Interplanetary ship of Konstantin Tsiolkovsky. Model, 1963

This spaceship model was created on the basis of numerous descriptions and sketches published in the works of Konstantin Tsiolkovsky between 1896 and 1923. The spaceship is divided into two main parts: the engine with fuel tanks and the residential zone. Each of these, in turn, are further divided into two compartments. At the very top, there are reserves of food and water, the manual control, the space suits and the gateway for the spacewalks. In the next compartment, there are anti-g baths filled with a liquid of a specific density which had to neutralize harmful effects of acceleration.

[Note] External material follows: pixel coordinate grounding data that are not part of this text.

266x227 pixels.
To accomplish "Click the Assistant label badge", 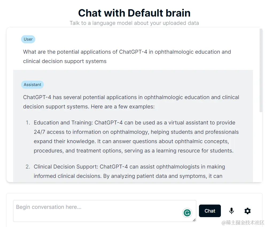I will pos(32,85).
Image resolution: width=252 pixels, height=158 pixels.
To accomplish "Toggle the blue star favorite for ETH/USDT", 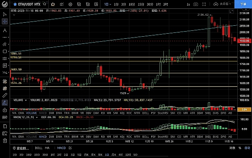I will [x=15, y=4].
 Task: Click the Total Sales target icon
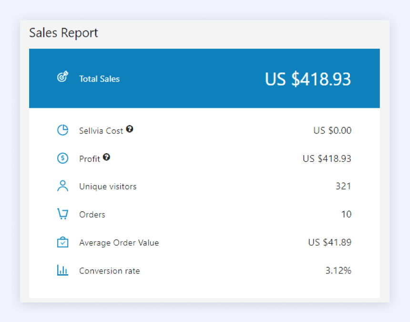63,77
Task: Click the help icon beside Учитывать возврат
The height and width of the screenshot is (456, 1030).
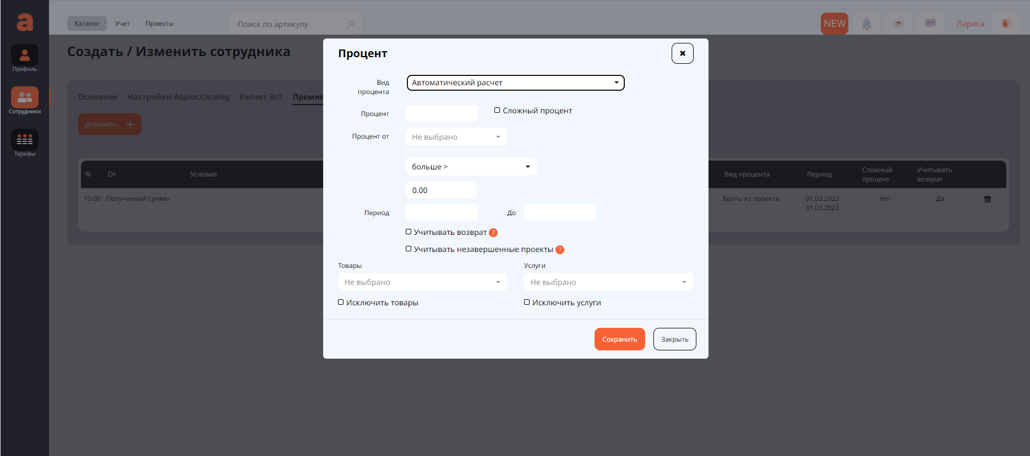Action: 493,233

In the two lower compartments are located, respectively, fuel pumps, tanks for fuels and oxidizing agents, as well as a combustion chamber, which was called the blast pipe in the original papers.

From the collection of the Polytechnic Museum

Interplanetary ship of Konstantin Tsiolkovsky and GIRD-X missile

GIRD-X missile. Model. Scale 1:1

The first famous Soviet missile with a liquid propellant engine was created in the Group Study of Reactive Motion (GIRD), led by Sergei Korolev in the early 1930s. It was powered by the Project 10 engine, built on the designs by Friedrich Zander. The Project 10 engine burned ethanol and liquid oxygen and developed a thrust of up to 70 kgf. In fact, it was a development in the series of OR engines, started in 1930. The first launch of the GIRD-X was held on November 25, 1933. It started off well: the rocket rose vertically to the altitude of over 70 meters. However, the launch ended unsuccessfully — due to the failure of the engine mount the rocket went off its course and fell down not far from its starting point.

From the collection of the Polytechnic Museum

Liquid rocket engine ORM-65 (experimental rocket engine). Model, section. Scale 1:1. USSR, Moscow region, Khimki. 1964

The ORM-65 engine was developed in 1936 at the Jet Propulsion Research Institute (RNII-3) led by Valentin Glushko. In a series of 102 engines, the ORM-65 was the most successful version. It was equipped with a pyrotechnic ignition system, and it functioned on a mixture of nitric acid and kerosene. Its maximum thrust amounted to 175 kgf. The engine was designed for use in the RP-318 rocket-powered aircraft, as well as in the ballistic missile 212. After the bench tests (1936−1938) and the flight tests (1939), the ORM-65 was established as one of the most successful Soviet engines of its time, despite the fact that in the final version of RP-318 it was replaced by his modified successor RDA-1−150.